(Entries from a dataset)
## begin

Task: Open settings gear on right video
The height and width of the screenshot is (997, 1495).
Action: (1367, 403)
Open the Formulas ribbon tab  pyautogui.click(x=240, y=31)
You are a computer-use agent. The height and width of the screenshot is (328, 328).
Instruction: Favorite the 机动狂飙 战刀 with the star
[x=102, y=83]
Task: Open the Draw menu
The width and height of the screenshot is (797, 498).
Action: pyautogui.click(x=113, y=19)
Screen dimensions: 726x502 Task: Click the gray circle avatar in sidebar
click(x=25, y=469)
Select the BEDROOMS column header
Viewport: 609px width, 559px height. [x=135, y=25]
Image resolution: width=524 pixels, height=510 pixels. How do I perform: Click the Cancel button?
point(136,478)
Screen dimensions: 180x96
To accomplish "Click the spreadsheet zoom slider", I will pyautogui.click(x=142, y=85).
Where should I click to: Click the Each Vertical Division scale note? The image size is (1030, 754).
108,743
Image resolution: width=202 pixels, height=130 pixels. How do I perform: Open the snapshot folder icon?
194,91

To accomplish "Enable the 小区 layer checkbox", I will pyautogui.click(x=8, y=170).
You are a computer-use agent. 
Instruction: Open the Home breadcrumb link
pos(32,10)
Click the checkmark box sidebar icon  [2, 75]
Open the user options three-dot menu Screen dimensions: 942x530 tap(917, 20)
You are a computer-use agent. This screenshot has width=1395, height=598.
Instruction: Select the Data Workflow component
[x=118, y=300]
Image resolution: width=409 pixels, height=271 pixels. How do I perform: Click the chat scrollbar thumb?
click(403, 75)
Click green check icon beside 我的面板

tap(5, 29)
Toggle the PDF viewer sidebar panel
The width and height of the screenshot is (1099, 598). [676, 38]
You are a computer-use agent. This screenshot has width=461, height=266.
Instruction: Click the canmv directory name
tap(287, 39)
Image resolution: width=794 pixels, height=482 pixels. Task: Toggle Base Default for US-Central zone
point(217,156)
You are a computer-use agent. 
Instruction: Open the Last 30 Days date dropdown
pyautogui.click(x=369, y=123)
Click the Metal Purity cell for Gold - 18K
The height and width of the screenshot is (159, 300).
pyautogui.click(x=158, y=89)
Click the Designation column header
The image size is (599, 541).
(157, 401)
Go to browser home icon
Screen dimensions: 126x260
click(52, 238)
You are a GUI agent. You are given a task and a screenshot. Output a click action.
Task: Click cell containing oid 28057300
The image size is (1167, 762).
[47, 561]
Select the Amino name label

## end

▶ [TASK TO CARRY OUT]: Copy everything from the start of the material down to the line containing "Open the Formulas", replacing "settings gear" with "options menu" and leaving the rest unchanged.

▶ [EXPECTED OUTPUT]:
Task: Open options menu on right video
The height and width of the screenshot is (997, 1495).
Action: (1367, 403)
Open the Formulas ribbon tab  pyautogui.click(x=240, y=31)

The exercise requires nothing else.